Long seen as a market with untapped potential, Algeria’s pharmaceuticals sector is poised to benefit from a series of investments to expand local production capacity. “The recent slate of partnerships between domestic and foreign pharmaceuticals players is a testament to the industry’s positive outlook,” Cherif Benguerba, the country manager for Sandoz Algeria, told OBG. Additionally, a wave of new manufacturing units is on the way, resulting from a combination of elements that will likely help the pharmaceuticals business.

GOVERNMENT OFFER: The size of Algeria’s market, which is the third-biggest in terms of expenditure on the African continent after South Africa and Egypt, is helping to draw investors. The sector saw sales of $3bn in 2012, according to a report published by the International Federation of Pharmaceutical Manufacturers and Associations. Indeed, the Algerian market is increasingly catching the attention of foreign firms wanting to partner with local producers and expand in the region. The country’s domestic market is driven not only by demographic factors, but also by high spending, as Algeria’s social security system reimburses 80% of the price of pharmaceuticals products. Authorities believe that by 2017 the sector will be worth up to $5bn.

The boost in local production provides a win-win situation for private investors and the government. For the state, the foreign investment helps reduce the financial burden of imported medications. In 2012 the total value of pharmaceuticals imports reached $2.2bn.

INCREASING PRODUCTION: The pharmaceuticals sector’s dynamism is the result of the governmental strategy to increase local production. Despite an annual growth rate of about 10%, the Algerian market is still largely dependent on imports. Over the past few years, authorities have been working to attract foreign manufacturers to develop partnerships with local producers and create new manufacturing facilities. In 2013 the Ministry of Health announced there were 62 units operating nationwide, and the number is set to grow as new plants come on-line over the coming years.

A series of recent deals are bringing in new capabilities, as well as helping to bridge the gap between imported and locally manufactured products. In September 2012 North Africa Holding Company, a Kuwaiti-based investment firm, signed a joint venture with the Algerian drug manufacturer SAIDAL to produce anticancer drugs. The deal will see the establishment of the country’s first anti-cancer drugs manufacturing unit, at a total investment of €25m. The new facility is expected to be operational by 2015. Another important deal was signed between AstraZeneca and private Algerian manufacturer Biopharm to set up a €40m plant to produce medication for cardiovascular diseases and certain types of cancer. In April 2013 SAIDAL signed an agreement with Italian firm Bonati, Spanish company EMTEL and Algerian firm Softal, for the construction of three generics-manufacturing plants. The investment is expected to reach €100m and the new units are set to start operations in the next two years.

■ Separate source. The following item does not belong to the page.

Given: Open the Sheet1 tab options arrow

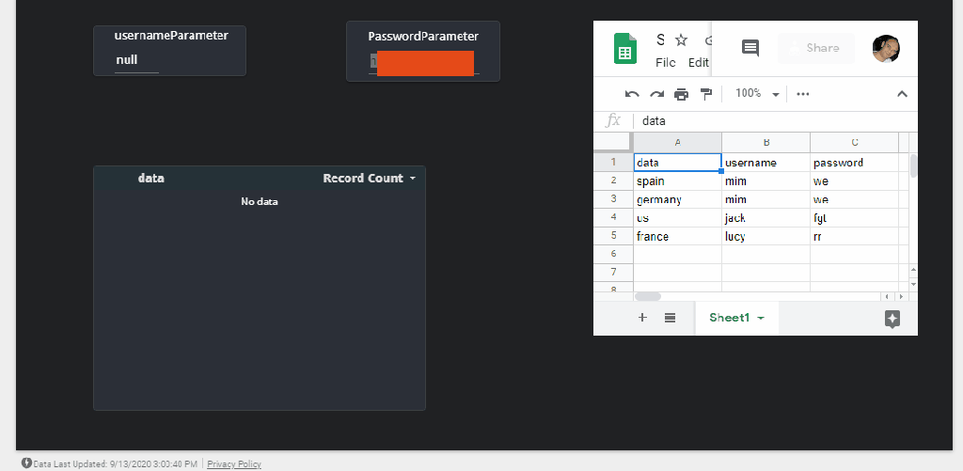Looking at the screenshot, I should click(761, 319).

As part of the policy, Algerian authorities are targeting partnerships that help substitute imports. Currently, the Ministry of Health estimates that only abut 30% of locally consumed pharmaceuticals are manufactured in Algeria, but the government expects to be able to raise this to 70% in the next two years. The deal with North African Holding Company will allow for domestic production of 17 different products.

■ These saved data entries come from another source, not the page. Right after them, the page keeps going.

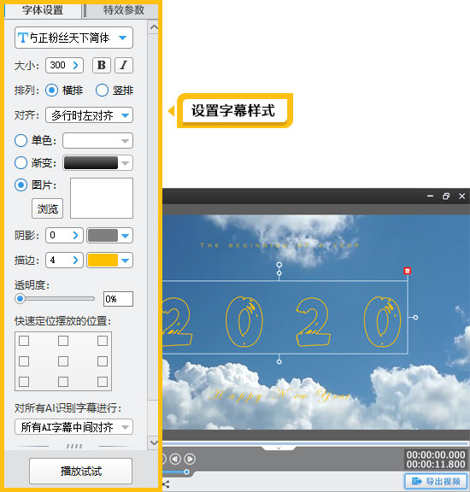The width and height of the screenshot is (470, 492).
Task: Step to the previous frame in the player
Action: (x=175, y=459)
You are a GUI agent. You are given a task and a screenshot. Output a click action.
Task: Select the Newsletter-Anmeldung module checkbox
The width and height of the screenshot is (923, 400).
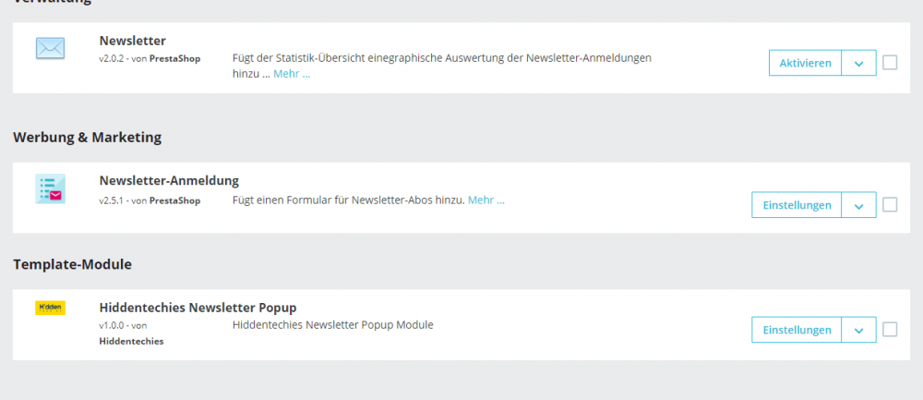point(890,204)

IMPLEMENTATION ISSUES: In 2012 the Algerian authorities banned the import of 800 pharmaceuticals that were produced in the country. However, the banning of products had unexpected consequences on access to medication. Since the quantities manufactured locally were insufficient to cover domestic needs, supply shortages led to certain medications being unavailable. Another issue raised by local producers is the time for registration and approval of products. Improved management of local production, licensing and reduced imports will enable authorities to better manage the transition to a health system in which local production capacity can better serve domestic needs.